What's the dynamic working for Anne Sweeney, president of Disney-ABC TV?
She gives you freedom to run your business, challenges you on your decisions in a constructive way, making sure you're focused in the right way. And she challenges you to have the courage of your convictions. She brings a real sense of stability and confidence to this place.
What was your signature show at Touchstone?
It must kill you that it's at CBS.
Absolutely. I've got CSI killing me. Scrubs killing me. Amazing Race killing me. Now Kevin Hill [at UPN] looks like it's going to kill me. I'll be happy when I have hits at ABC I'm responsible for.
What's your best shot at a breakout on your new schedule?
None of the shows we picked up were broken. I've been on both sides. We have no significant recasting in anything, no significant reshooting. We're hoping to have some good nights and some building blocks when we get to May.
You've accused Fox of stealing Wife Swap. Did you like its Trading Spouses as a show?
No. I think it's mean-spirited—like all their stuff.
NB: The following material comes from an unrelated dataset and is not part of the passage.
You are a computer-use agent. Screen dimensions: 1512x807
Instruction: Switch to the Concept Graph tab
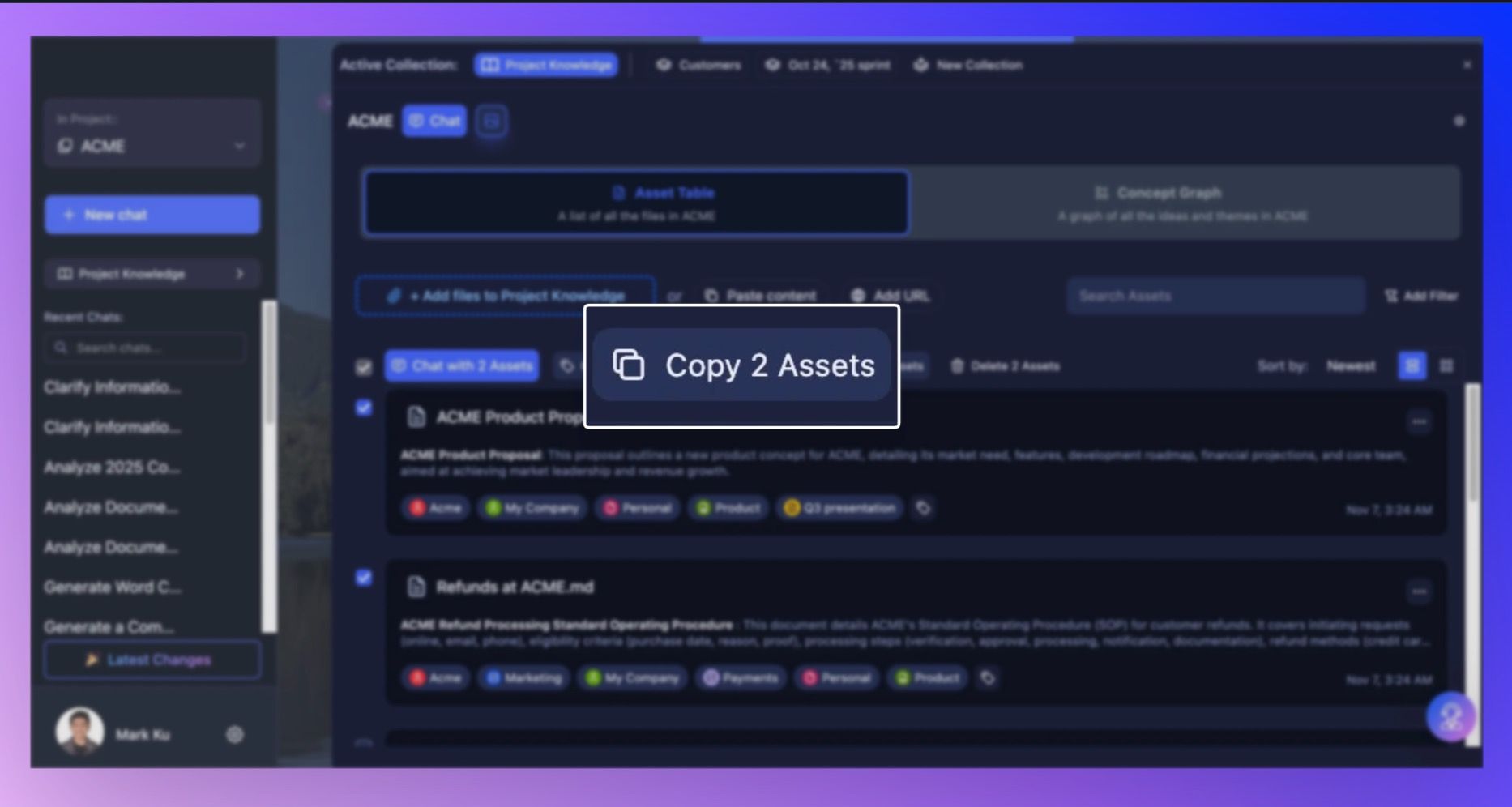click(x=1181, y=203)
How is Wife Swap different?
Wife Swap is an incredibly emotional show. People go through amazing transformations. It shows people what they have, what they don't, what they're missing. And it's entertaining.
What's the most valuable thing you learned at the studio that you bring to the network?
Being aggressive and passionate about what you believe in from a creative standpoint. Fighting for the creative, whether they're actors, writers, producers, directors.
ABC wasn't aggressive?
I don't think so. They let a lot of deals go. They were reactive in terms of scheduling. They assumed they'd be able to choose the best stuff as it came in. You don't get the best stuff unless you go out there and make yourself available, whether that's going to a producer's office or an agent's office and selling this place. That wasn't the culture.
Is there a show on elsewhere you wish you had?
CSI: New York.
What's on your TiVo?
My favorite show is Iron Chef. I appreciate The Sopranos. I like A&E's City Confidential, too.